Ces frelons asiatiques sont là, facilement reconnaissables, en vol stationnaire, guettant leurs proies, des abeilles butineuses qui osent à peine sortir de leurs ruches.  Stressées par la présence de cette espèce qui a gagné énormément de terrain en peu de temps. 

« Tous les apiculteurs sont attentifs depuis des années car le frelon remonte de France, petit à petit, depuis plusieurs années.  Plus ou moins 80 kilomètres par an.  Les premiers nids ont été découverts du côté de Tournai il y a quelques années.  Mais c’était de manière sporadique »  nous explique Jérôme Delestrée, apiculteur. 

Ame sensible s’abstenir, l’image de la capture est impressionnante, celle de la dissection l’est beaucoup plus.  La méthode d’exécution ne laisse que très peu de chance à ces abeilles qui ne savent que faire,  face, à ce nouveau prédateur.

"Ils se posent sur une branche d’arbre et dissèque l’abeille, ils lui coupent la tête, l’abdomen et ramènent le thorax, bourré de protéines, à leurs larves." 

"On essaye de les chasser mais c’est peine perdue, on offre un meilleur champ de vision à nos abeilles grâce à ces muselières placées devant les ruches." 

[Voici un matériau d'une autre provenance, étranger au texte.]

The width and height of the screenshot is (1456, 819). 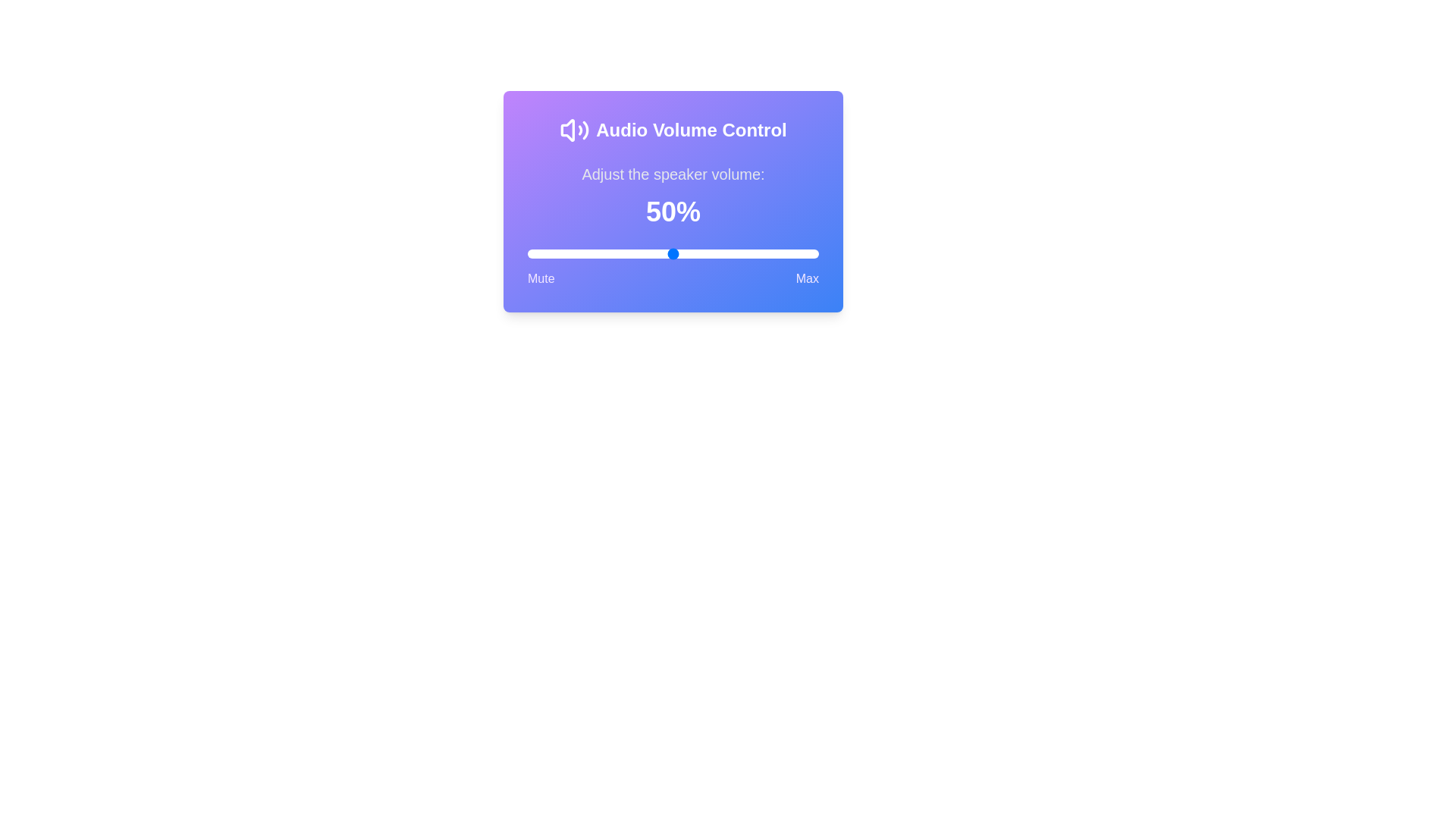 I want to click on the volume slider to 10%, so click(x=556, y=253).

Si cet apiculteur en arrête au passage, cela n’est rien au regard du nombre de frelons qui passent ici quotidiennement.  L’arrivée de ces prédateurs n’a cette année, eu aucun impact sur la production de miel, Jérôme déplore juste le sort qui est réservé à ses insectes. 

"La récolte du miel se termine en juillet et le nid du frelon se développe à partir du printemps, le gros de la prédation c’est en juillet août." 

Des apiculteurs qui invitent toute personne à lever les yeux pour qui sait, tenter de mettre la main sur un nid.  Installés à la cime des arbres, Ils sont très difficilement repérables. 

"On les repère à la chute des feuilles, et donc, trop tard car en octobre novembre, les nids envoient entre 100 et 200 jeunes reines qui vont hiverner sous des toitures par exemple."

Des interventions réalisées par des spécialistes dont le coût de la neutralisation est pris en charge par la Région Wallonne.  Jérôme se dit que les prochaines années seront difficiles faute de solution miracle.